Ich kann mir, ehrlich gesagt, unter Wasserwissen nichts vorstellen und finde diese ganze Aquametaphorik eher peinlich. Sicher, Wasser ist Leben, alles fliesst und niemand steigt zweimal in den gleichen Fluss. Wenn indes morgen Feuerwissen dran ist, muessen es die selben armen Kulturwissenschaftler mit denselben Diskurshoelzchen schueren, die sie eben noch zum Flossbau auf dem offenem Meer des Unwissens verwendet hatten. Ich glaube nicht, dass uns das irgendwo hin fuehrt.
Auf der persoenlichen Ebene ist Wasser fuer mich das, womit sich meine Freundin beschaeftigt. Sie arbeitet im Entwicklungshilfedirektorat der OECD, und aus dem stuermischen Meer, das unsere Wohnung ist, ragen Textarchipele heraus die z.B. >Managing Water for All: An OECD Perspective on Pricing and Financing< heissen oder >Urban Water Conflicts, an analysis on the origins and nature of water-related unrest and conflicts in the urban context<. In beiden Faellen, scheint mir, geht es um viel, und diese Diskurse der grossen Zahl zugaenglich zu machen wuerde in der Tat lohnen. An empirischem Wasserwissen mangelt es nicht, man muss es nur finden.
Fuer mich produktiver ist daher eine andere Frage hinter dem Wasserwissen, naemlich wie und mit welchen Genres und Formaten wir als Publizisten auf die Krise reagieren sollten, in der wir leben. Am besten, meine ich, durch radikale Beschreibung. Und zwar in dem welterschliessenden Sinn, der jene Transformationen sichtbar macht und uns zu Bewusstsein bringt, deren >Management< die Gesellschaft stillschweigend an Experten delegiert hat: Berufsberater, Policy-Analysten, Ingeneure, Versicherungsoekonomen. Wenn es stimmt, dass sich die Welt >da draussen< nicht mehr mit den vertrauten Konzepten analysieren laesst, dann scheint mir vordringlich, ein Kompendium unserer conditio humana zusammenzutragen und dabei neue, emergierende Praktiken in den Blick zu nehmen. Wie Antonin Liehm, der Gruender von >Lettre internationale<, unlaengst sagte: Wir muessen noch einmal neu sehen lernen. Es versteht sich von selbst, dass dies nicht die Leistung einer genialischen Publikation sein wird, sondern eine gemeinsame, wenn auch von jedem einzelnen Medium zunaechst fuer sich durchgefuehrten, Anstregung sein muss, die Reportagemagazine, Tageszeitungen, Blogs und politisch-literarische Zeitschriften gleichermassen betrifft und auch, selbstverstaendlich, die Schueler- und Jugendpresse.
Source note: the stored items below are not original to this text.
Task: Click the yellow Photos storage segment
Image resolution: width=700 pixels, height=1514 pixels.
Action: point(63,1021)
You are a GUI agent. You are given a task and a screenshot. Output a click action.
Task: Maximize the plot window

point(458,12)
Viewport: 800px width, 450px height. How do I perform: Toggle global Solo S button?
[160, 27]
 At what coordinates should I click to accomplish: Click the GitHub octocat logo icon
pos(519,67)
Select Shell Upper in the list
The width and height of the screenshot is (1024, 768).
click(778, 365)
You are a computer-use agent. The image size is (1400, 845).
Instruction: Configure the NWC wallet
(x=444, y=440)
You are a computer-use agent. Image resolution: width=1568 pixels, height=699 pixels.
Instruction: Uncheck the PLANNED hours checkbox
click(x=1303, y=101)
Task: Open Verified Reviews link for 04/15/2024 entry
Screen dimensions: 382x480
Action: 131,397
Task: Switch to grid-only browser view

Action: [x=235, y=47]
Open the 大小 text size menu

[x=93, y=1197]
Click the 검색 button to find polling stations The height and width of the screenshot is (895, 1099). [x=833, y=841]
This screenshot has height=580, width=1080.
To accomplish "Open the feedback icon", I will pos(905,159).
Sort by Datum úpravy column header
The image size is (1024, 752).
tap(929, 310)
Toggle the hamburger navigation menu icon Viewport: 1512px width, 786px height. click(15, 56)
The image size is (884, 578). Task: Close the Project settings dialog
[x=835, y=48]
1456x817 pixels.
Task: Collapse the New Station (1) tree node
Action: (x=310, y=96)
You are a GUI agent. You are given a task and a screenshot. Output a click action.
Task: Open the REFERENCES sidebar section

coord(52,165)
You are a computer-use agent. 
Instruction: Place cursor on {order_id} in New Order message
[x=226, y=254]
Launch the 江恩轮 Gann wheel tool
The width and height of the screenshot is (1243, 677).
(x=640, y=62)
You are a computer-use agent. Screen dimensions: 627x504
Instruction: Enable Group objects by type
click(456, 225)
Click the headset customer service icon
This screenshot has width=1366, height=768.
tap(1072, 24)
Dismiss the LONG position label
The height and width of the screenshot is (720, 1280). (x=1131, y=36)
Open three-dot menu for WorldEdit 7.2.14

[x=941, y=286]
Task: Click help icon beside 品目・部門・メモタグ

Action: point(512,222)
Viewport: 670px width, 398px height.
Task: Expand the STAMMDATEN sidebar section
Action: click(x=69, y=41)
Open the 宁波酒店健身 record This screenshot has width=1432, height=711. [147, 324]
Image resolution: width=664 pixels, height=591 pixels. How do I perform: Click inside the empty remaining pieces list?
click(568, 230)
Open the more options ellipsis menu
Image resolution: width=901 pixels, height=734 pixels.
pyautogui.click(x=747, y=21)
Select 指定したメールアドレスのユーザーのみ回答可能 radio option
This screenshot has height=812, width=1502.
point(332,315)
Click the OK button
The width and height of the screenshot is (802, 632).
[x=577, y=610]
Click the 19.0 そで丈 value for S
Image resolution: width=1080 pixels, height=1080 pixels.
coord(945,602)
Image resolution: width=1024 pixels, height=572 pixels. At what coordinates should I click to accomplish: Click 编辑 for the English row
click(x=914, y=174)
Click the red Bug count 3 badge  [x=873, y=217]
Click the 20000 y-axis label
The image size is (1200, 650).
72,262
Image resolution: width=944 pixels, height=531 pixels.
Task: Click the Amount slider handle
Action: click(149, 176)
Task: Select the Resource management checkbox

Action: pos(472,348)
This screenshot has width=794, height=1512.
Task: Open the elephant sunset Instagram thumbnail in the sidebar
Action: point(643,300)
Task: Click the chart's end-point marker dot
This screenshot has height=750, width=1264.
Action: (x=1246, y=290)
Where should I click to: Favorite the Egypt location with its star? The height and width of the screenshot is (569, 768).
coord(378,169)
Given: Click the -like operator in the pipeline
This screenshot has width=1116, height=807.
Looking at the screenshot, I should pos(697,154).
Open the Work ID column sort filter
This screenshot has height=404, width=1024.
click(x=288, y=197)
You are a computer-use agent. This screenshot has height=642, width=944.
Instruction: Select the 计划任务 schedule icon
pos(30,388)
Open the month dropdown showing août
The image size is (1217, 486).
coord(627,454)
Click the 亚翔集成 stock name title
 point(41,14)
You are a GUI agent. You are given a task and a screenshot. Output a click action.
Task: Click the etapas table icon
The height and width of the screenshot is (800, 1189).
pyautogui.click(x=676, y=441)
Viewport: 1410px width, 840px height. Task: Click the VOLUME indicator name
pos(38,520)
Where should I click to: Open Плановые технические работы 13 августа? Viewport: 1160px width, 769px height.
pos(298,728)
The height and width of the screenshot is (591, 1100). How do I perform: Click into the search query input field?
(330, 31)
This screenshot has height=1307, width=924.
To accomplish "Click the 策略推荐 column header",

Das Terrain einer moeglichen spaeteren Zusammenfuehrung oder Syndizierung dieser Initiativen ist das Feld, mit dem ich mich in den letzten Jahre beschaeftigt habe. Hier sind Netzwerke wie Eurozine zu nennen, projektbezogene Initiativen wie die Documenta magazines, internationale Pressespiegel wie Perlentaucher in Deutschland oder Courrier International in Frankreich.
Anlaesslich des letzten Eurozine-Kongresses, der sich mit solchen Vorhaben unter den Bedingungen der Mehrsprachigkeit beschaeftigte, haben wir unter dem Titel >Crosswords< eine eigene, bescheidene >Meta<-Zeitschrift lanciert, deren erste Ausgabe der Frage der Gemeinschaft galt – und deren zweite, zur Frage der >Peripherie<, in Vorbereitung ist, um rechtzeitig fertig zu sein, wenn die alten Goetter tot sind und unsere Schiffe endlich wieder auslaufen duerfen.
Unsympathischer Text…
Warum unsympathisch? Ich kann viele der gemachten Argumente sehr gut nachvollziehen.